This article covers the passing on of property or other rights or obligations after a person's death. For other uses, see Inheritance (disambiguation).
Inheritance is the practice of passing on property, titles, debts, rights and obligations upon the death of an individual. It has long played an important role in human societies. The rules of inheritance differ between societies and have changed over time.
2.1 Islamic laws of inheritance,
2.2 Jewish laws of inheritance,
3 Inheritance inequality
3.1 Inheritance and social stratification,
3.2 Sociological and economic effects of inheritance inequality,
5 See also,
7 External links,
In law, an heir is a person who is entitled to receive a share of the decedent's (the person who died) property, subject to the rules of inheritance in the jurisdiction where the decedent died or owned property at the time of death. A person does not become an heir before the death of the decedent, since the exact identity of the persons entitled to inherit is determined only then. Members of ruling noble or royal houses expected to become heirs are called heirs apparent or heirs presumptive. There is a further concept of joint inheritance, pending renunciation by all but one, which is called coparceny.
In modern law, the terms inheritance and heir refer exclusively to the succession of property from a deceased descendent intestate. Future recipients of property through a will are termed beneficiaries, devisees, or legatees.
For more details on this topic, see Historical inheritance systems.
Detailed anthropological and sociological studies have been made about customs of patrilineal inheritance, where only male children can inherit. Some cultures also employ matrilineal succession, where property can only pass along the female line, most commonly going to the sister's sons of the decedent; but also, in some societies, from the mother to her daughters. Some ancient societies and most modern states employ egalitarian inheritance, without discrimination based on gender and/or birth order.

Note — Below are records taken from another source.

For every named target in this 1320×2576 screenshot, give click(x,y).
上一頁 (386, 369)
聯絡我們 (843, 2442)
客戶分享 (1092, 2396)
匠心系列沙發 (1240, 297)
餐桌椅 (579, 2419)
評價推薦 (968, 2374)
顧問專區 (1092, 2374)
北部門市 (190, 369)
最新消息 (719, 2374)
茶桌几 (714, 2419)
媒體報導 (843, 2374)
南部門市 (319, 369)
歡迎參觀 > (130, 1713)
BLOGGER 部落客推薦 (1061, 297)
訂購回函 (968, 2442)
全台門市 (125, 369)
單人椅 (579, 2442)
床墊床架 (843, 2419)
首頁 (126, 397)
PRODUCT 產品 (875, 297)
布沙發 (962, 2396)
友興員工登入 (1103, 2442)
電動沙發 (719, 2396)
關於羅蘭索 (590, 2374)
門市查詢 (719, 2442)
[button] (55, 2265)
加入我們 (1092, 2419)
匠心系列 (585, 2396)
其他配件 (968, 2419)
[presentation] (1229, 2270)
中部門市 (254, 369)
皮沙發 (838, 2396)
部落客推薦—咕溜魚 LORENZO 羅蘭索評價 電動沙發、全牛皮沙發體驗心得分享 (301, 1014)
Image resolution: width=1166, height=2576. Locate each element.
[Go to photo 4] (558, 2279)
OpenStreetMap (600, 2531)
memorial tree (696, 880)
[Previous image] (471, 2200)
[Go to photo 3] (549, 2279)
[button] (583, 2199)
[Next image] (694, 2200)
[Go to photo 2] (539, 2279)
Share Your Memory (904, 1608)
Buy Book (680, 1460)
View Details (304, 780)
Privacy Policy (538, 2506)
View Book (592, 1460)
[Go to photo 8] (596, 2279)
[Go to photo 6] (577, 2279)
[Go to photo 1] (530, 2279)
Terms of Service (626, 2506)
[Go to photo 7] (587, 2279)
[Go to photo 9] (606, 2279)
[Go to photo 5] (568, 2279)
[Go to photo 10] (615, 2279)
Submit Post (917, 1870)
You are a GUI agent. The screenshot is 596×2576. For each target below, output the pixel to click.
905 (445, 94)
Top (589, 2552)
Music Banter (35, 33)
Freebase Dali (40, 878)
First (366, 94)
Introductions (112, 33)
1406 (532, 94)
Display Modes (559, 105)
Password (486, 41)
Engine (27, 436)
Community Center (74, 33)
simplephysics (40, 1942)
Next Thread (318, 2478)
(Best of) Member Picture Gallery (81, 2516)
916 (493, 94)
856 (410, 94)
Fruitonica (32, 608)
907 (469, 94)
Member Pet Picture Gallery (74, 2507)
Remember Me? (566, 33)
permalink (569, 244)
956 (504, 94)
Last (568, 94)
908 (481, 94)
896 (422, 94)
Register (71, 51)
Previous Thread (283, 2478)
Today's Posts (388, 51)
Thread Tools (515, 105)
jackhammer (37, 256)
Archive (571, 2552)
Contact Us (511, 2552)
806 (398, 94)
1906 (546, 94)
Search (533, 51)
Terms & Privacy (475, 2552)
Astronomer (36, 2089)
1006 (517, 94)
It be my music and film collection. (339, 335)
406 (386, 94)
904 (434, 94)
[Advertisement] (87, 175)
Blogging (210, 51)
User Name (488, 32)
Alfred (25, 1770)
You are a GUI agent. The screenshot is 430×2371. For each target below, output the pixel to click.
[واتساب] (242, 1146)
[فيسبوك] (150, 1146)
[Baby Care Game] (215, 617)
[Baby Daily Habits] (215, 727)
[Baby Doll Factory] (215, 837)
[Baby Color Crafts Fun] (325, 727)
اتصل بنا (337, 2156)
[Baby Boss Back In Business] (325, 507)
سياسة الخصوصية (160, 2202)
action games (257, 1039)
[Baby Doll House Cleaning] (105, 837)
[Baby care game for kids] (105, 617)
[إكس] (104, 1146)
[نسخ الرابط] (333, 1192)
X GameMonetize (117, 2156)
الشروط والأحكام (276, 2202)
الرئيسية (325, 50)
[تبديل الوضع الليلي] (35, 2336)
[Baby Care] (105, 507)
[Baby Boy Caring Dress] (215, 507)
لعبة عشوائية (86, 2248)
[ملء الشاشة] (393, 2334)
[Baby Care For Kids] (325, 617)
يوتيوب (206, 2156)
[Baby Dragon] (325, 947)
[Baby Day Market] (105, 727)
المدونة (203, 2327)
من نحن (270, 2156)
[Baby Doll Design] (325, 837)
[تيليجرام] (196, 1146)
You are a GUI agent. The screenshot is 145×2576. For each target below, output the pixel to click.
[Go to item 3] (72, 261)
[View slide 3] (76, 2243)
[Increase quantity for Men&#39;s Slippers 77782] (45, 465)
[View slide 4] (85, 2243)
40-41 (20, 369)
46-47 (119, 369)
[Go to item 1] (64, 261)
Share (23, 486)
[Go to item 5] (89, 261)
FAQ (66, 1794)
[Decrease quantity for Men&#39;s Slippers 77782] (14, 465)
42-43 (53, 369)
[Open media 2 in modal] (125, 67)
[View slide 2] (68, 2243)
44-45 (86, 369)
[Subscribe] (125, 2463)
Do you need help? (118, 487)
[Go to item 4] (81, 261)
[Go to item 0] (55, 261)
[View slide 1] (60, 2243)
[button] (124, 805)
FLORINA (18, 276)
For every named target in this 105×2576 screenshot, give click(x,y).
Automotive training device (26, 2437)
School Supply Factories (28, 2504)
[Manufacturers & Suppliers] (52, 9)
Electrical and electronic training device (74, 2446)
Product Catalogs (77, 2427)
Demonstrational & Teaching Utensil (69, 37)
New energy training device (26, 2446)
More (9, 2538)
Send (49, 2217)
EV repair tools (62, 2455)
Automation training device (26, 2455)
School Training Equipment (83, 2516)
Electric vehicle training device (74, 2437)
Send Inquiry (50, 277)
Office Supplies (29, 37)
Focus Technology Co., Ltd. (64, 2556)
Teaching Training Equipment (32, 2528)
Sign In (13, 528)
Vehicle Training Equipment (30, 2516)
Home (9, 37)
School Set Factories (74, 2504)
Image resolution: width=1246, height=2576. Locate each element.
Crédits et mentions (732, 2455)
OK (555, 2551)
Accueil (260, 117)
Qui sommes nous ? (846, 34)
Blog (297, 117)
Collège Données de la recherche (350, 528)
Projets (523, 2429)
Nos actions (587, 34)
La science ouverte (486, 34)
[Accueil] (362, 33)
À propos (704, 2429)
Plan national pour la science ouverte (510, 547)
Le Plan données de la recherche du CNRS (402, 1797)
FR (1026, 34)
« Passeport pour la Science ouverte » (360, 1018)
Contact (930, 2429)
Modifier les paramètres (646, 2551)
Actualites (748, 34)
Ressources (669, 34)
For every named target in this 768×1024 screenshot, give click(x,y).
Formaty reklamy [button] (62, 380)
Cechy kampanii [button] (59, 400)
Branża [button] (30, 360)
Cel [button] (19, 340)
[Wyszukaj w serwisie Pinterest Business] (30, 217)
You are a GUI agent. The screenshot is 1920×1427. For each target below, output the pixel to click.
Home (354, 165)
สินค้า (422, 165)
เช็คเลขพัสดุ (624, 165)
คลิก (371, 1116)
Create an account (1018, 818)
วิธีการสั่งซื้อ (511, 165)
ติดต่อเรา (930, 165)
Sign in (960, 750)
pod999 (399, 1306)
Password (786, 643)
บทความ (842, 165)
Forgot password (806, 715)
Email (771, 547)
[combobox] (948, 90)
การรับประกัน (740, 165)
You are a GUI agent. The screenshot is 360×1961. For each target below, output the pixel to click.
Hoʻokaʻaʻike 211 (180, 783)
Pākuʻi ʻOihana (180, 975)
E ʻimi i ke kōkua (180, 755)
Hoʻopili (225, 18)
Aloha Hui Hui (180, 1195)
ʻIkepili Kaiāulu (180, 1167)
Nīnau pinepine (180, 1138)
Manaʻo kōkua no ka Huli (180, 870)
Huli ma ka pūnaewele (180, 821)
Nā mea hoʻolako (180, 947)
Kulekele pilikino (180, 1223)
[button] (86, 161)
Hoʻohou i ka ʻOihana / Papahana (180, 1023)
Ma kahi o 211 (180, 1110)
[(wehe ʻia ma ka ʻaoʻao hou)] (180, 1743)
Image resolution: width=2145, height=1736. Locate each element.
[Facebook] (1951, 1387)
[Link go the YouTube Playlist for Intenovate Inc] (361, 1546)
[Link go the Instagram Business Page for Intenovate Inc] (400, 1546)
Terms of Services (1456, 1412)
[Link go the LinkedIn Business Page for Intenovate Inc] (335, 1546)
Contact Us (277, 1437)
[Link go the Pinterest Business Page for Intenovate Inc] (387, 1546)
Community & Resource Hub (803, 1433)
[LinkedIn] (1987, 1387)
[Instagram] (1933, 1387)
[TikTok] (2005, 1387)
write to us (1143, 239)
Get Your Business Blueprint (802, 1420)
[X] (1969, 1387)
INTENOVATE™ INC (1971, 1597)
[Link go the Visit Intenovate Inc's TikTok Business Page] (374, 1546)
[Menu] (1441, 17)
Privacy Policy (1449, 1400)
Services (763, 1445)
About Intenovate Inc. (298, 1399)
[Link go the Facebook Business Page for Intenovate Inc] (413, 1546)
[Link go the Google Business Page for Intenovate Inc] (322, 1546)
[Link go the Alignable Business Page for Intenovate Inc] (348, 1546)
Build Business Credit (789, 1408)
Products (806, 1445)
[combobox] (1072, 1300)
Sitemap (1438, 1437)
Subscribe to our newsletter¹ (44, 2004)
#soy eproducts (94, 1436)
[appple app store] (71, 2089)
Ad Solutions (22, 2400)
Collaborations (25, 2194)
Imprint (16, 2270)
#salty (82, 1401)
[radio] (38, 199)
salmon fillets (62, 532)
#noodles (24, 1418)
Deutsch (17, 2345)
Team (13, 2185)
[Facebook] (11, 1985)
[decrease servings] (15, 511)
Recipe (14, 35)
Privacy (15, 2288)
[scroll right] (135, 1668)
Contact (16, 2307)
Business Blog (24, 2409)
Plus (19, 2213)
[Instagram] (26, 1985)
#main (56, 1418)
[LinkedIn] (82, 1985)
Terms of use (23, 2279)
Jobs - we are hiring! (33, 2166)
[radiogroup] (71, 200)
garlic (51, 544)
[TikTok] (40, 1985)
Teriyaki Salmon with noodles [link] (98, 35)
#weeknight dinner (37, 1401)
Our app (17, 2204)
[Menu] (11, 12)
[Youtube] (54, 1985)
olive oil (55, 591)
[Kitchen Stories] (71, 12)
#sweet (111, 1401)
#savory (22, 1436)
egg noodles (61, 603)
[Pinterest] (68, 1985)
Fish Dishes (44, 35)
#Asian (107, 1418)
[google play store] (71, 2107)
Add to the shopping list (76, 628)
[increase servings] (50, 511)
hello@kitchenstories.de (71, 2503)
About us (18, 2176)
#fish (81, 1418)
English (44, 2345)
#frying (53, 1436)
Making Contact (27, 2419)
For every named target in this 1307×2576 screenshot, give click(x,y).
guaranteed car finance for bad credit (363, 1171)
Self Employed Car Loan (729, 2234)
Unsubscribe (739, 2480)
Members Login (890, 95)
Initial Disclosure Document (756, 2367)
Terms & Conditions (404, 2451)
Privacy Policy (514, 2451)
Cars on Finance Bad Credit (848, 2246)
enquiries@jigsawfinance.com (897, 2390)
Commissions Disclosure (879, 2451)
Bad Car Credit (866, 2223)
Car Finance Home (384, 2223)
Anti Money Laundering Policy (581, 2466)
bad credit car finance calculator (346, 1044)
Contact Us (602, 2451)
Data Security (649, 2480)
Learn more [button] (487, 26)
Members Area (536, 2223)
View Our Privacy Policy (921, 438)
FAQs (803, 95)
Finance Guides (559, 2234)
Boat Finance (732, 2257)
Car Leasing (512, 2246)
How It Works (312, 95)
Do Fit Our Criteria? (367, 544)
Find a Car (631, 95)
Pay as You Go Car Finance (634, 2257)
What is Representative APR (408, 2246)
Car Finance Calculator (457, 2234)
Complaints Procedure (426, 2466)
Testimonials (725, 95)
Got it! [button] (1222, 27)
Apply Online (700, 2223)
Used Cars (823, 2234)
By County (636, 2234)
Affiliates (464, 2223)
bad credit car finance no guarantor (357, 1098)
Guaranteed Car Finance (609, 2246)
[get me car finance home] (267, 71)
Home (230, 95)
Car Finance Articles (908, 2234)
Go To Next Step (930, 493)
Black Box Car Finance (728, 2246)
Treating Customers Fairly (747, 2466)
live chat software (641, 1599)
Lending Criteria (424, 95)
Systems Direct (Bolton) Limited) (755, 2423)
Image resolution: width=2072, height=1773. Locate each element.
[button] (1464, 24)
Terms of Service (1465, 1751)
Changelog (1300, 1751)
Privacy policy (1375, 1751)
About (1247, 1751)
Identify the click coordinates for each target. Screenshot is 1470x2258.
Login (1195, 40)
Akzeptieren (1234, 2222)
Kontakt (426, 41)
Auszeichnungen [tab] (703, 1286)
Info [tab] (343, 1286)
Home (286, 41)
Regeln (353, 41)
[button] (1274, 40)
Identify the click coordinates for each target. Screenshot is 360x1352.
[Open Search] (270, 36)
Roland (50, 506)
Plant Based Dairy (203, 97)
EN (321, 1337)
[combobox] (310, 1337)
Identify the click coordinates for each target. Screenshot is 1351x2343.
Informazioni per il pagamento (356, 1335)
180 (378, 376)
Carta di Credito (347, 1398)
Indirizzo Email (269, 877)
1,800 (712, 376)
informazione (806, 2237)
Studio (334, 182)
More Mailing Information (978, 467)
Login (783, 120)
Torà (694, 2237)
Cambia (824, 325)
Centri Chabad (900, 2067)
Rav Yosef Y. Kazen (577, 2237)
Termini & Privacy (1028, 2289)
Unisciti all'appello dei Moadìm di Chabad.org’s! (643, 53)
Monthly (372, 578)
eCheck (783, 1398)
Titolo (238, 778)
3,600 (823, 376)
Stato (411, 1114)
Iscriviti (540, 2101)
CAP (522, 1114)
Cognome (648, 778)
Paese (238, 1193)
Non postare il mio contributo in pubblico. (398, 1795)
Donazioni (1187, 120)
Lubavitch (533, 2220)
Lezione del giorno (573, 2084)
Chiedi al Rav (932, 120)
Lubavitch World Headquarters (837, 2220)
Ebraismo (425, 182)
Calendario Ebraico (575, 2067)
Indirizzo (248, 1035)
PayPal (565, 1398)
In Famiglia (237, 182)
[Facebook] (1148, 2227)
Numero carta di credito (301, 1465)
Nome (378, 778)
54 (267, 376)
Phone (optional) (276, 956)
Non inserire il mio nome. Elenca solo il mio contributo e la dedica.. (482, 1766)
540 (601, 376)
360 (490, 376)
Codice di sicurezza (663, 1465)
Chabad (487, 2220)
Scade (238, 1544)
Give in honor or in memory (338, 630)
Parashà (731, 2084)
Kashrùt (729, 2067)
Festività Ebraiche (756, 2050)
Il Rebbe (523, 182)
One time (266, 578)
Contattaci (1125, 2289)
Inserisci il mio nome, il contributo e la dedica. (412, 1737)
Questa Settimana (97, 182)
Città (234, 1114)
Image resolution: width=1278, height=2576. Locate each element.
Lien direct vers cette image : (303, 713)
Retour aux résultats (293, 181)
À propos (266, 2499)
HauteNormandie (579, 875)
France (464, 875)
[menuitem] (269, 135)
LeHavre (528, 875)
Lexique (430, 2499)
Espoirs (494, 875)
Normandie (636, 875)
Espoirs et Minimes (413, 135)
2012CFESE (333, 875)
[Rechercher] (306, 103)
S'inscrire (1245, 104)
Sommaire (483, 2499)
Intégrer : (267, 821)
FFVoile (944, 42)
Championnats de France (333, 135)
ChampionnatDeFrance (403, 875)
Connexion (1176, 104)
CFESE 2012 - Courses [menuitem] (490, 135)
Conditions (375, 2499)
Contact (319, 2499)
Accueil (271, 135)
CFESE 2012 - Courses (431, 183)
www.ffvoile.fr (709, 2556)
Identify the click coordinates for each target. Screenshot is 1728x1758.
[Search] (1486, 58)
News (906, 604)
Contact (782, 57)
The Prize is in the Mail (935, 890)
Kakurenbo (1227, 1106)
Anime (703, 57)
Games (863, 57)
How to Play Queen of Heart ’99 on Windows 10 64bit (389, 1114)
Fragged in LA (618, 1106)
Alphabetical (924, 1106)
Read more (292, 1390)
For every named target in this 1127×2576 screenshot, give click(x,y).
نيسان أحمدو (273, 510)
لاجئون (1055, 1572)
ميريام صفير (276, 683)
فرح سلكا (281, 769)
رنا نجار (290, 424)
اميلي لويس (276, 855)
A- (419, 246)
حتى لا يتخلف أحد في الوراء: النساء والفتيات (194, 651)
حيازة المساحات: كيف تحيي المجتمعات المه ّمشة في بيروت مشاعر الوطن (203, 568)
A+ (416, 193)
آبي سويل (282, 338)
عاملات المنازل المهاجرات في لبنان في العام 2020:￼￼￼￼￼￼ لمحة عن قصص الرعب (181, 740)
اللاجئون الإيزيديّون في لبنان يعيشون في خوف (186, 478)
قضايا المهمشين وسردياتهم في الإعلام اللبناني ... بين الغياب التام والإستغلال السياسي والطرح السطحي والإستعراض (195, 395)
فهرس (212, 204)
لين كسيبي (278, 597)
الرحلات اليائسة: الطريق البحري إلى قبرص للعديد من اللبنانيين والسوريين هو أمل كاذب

Islamic laws of inheritance:
Main article: http://en.wikipedia.org/wiki/Islamic_inheritance_jurisprudence
The Quran introduced a number of different rights and restrictions on matters of inheritance, including general improvements to the treatment of women and family life compared to the pre-Islamic societies that existed in the Arabian Peninsula at the time. The Quran also presented efforts to fix the laws of inheritance, and thus forming a complete legal system. This development was in contrast to pre-Islamic societies where rules of inheritance varied considerably. Furthermore, the Quran introduced additional heirs that were not entitled inheritance in pre-Islamic times, mentioning nine relatives specifically of which six were female and three were male. In addition to the above changes, the Quran imposed restrictions on testamentary powers of a Muslim in disposing his or her property. In their will, a Muslim can only give out a maximum of one third of their property.
The Quran contains only three verses that give specific details of inheritance and shares, in addition to few other verses dealing with testamentary. But this information was used as a starting point by Muslim jurists who expounded the laws of inheritance even further using Hadith, as well as methods of juristic reasoning like Qiyas. Nowadays, inheritance is considered an integral part of Shariah Law and its application for Muslims is mandatory, though many peoples (see Historical inheritance systems), despite being Muslim, have other inheritance customs.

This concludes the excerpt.